WHAT TO WORK ON = Copy the rows below word for word, starting at the line that contains "Click the orange" and continuing through the end of the rows. Leave out the pictures.

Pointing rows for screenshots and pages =
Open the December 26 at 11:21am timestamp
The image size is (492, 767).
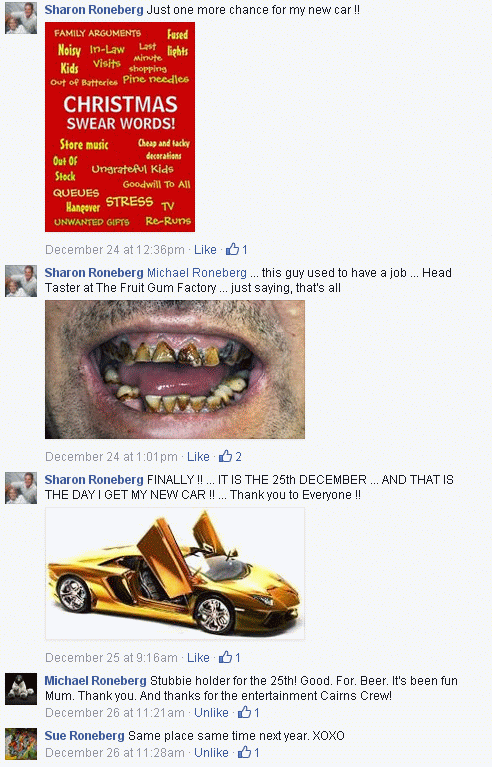point(115,712)
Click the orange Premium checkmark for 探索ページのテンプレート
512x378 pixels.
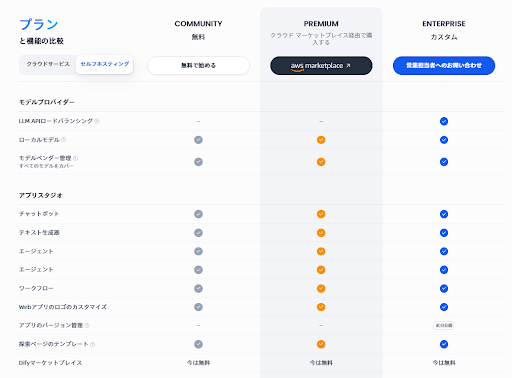(x=321, y=344)
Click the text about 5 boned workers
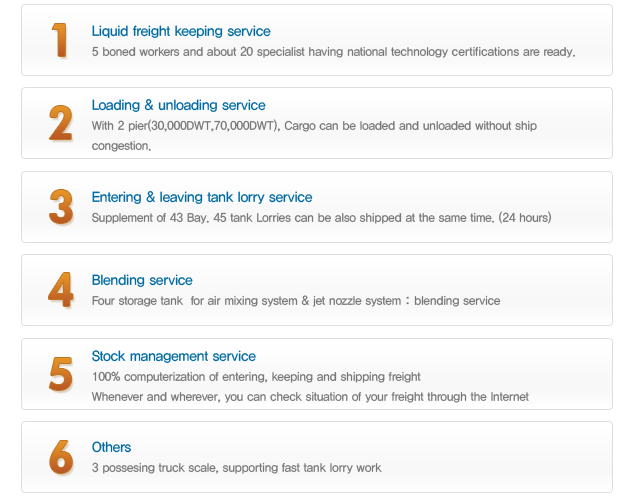The width and height of the screenshot is (617, 496). [x=334, y=52]
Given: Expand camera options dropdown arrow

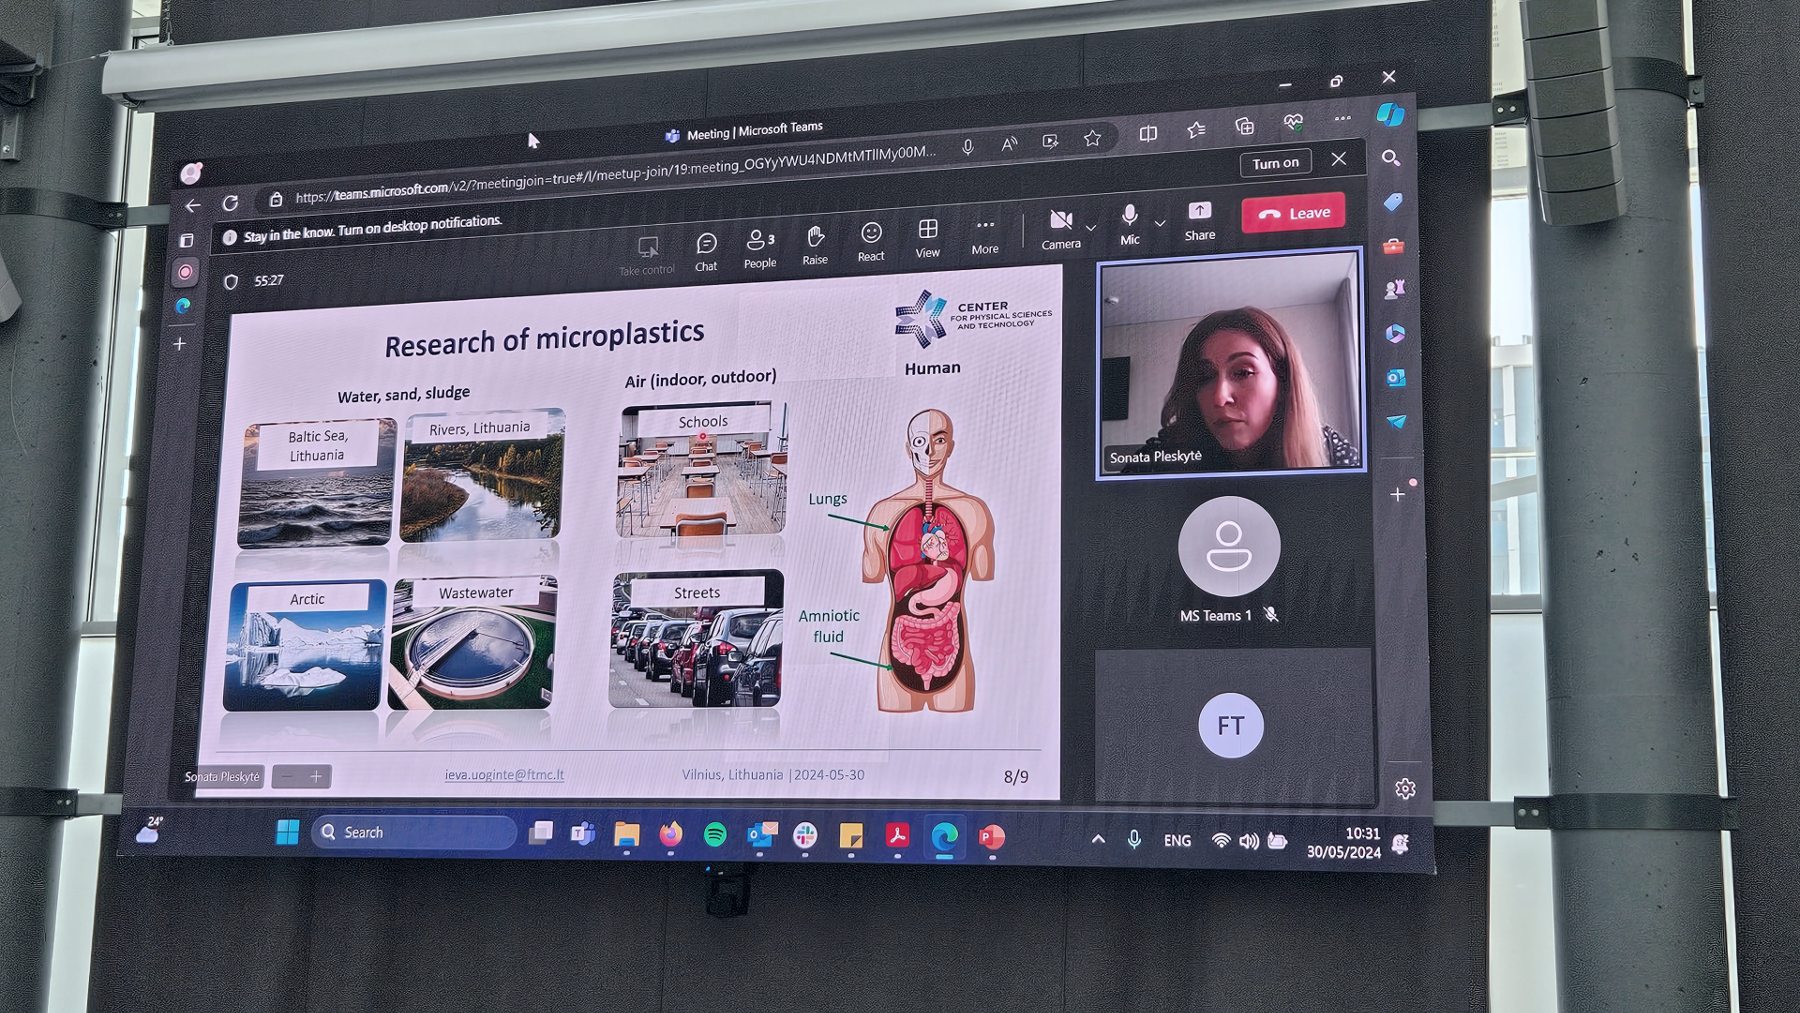Looking at the screenshot, I should pos(1091,227).
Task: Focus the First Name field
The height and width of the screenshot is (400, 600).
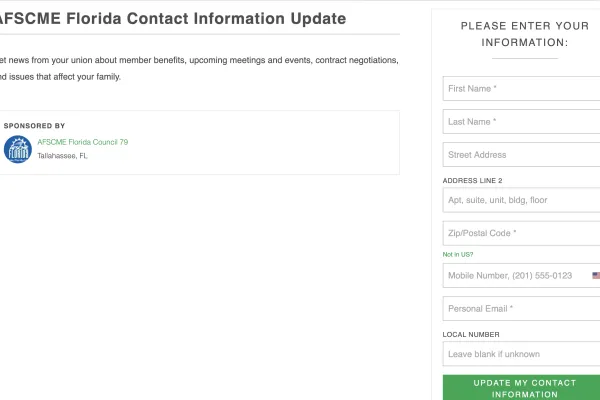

PROBLEM SOLUTION =
Click the orange Premium checkmark for 探索ページのテンプレート
512x378 pixels.
(x=321, y=344)
Click the text about 5 boned workers
The width and height of the screenshot is (617, 496). [x=334, y=52]
Given: Expand camera options dropdown arrow

Looking at the screenshot, I should pos(1091,227).
Task: Focus the First Name field
The height and width of the screenshot is (400, 600).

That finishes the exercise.